_WORK INSTRUCTIONS_. Your answer should reproduce every line of the material in which the word "will" occurs.
——
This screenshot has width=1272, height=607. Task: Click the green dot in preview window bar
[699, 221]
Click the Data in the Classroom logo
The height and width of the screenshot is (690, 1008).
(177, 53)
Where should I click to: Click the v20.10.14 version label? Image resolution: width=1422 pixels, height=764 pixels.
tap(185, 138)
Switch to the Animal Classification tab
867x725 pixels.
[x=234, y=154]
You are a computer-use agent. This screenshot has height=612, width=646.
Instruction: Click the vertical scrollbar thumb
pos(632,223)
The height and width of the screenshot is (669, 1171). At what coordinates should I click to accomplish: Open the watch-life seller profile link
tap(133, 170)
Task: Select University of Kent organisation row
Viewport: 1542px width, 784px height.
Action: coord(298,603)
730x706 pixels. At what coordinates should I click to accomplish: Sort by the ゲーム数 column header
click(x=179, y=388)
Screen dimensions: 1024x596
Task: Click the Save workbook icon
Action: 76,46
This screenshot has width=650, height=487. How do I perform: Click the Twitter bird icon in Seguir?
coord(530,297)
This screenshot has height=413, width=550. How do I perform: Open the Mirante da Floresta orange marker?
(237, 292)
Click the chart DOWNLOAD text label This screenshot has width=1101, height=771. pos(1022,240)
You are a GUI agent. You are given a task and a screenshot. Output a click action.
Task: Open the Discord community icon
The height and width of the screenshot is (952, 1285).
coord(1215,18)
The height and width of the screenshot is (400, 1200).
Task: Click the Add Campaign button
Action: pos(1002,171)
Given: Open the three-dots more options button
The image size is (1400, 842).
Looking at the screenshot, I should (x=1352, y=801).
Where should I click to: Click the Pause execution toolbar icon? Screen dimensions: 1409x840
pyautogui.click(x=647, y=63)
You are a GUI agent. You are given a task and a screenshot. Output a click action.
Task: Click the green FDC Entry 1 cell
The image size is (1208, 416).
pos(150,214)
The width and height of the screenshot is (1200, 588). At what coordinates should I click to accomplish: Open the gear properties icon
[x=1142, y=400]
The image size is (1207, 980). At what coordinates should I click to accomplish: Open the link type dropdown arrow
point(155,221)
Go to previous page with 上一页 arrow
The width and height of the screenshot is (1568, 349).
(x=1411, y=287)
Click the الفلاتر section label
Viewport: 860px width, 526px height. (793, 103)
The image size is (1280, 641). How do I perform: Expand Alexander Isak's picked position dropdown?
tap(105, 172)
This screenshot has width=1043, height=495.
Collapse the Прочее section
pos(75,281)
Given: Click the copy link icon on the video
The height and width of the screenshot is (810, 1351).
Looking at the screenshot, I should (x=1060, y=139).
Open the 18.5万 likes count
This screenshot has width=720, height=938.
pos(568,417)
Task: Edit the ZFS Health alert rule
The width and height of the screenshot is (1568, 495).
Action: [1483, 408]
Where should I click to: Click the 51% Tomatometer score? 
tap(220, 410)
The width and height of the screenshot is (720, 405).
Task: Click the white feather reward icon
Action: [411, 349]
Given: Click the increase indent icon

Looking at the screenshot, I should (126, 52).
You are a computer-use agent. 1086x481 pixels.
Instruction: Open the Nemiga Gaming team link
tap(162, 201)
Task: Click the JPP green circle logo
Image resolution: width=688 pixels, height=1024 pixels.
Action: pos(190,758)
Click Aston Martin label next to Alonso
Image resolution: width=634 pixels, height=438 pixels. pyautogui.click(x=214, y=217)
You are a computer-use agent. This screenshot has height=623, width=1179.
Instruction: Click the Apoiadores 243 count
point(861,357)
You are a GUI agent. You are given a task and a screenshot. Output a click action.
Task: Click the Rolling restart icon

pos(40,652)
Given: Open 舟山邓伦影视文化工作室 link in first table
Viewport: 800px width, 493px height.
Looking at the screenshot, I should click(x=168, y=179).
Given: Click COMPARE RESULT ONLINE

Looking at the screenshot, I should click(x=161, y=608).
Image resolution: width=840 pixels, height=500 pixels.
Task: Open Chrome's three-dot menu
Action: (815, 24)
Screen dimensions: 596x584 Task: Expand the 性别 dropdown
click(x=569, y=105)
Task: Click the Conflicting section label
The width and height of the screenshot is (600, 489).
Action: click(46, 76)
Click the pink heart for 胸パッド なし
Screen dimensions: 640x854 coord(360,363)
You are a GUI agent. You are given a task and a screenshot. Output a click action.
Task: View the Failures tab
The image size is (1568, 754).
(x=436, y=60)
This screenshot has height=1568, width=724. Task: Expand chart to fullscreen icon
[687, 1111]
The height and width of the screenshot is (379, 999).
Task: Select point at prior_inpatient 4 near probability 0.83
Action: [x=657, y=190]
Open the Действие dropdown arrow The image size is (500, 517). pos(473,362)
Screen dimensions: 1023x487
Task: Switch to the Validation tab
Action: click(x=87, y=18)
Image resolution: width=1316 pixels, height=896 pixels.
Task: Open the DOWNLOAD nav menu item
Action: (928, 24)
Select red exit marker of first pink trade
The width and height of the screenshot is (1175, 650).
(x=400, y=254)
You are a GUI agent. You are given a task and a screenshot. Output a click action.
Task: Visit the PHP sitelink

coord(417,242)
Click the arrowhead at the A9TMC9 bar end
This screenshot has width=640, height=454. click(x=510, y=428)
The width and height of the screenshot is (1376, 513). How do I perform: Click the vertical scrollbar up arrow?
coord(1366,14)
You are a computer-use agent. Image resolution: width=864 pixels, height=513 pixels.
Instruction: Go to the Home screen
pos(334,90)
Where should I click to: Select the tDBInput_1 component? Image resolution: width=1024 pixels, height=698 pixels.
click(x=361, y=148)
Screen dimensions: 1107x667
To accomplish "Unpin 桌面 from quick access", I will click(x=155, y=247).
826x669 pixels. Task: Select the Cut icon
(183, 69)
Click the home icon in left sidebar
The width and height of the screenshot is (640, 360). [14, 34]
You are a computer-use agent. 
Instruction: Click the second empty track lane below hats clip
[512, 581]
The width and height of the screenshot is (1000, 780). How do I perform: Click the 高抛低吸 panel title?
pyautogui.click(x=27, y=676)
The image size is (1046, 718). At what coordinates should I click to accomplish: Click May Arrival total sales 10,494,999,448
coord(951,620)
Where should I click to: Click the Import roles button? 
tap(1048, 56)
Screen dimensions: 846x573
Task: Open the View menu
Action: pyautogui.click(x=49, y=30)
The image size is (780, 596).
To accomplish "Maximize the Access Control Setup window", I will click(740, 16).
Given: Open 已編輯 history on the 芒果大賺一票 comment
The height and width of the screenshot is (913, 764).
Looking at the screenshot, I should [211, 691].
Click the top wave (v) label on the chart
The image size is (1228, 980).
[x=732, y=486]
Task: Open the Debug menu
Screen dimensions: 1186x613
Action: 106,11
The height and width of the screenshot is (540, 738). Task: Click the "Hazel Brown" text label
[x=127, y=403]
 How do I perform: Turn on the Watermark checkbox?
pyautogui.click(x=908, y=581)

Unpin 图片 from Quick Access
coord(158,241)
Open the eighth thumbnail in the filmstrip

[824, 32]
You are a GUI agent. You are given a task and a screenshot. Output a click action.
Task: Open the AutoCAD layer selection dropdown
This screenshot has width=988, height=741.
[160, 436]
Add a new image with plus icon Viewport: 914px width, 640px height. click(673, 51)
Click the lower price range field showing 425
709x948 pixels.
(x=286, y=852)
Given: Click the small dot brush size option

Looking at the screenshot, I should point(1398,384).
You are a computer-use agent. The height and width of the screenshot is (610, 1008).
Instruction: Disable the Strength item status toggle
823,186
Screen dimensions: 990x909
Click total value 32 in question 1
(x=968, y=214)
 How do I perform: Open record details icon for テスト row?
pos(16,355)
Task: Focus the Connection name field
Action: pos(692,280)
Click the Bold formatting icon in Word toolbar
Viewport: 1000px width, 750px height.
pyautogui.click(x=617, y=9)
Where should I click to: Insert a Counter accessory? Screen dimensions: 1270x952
——
_TASK RESPONSE_.
To accomplish "Unpin 桌面 from quick access", I will click(x=155, y=247).
To accomplish "Maximize the Access Control Setup window", I will click(740, 16).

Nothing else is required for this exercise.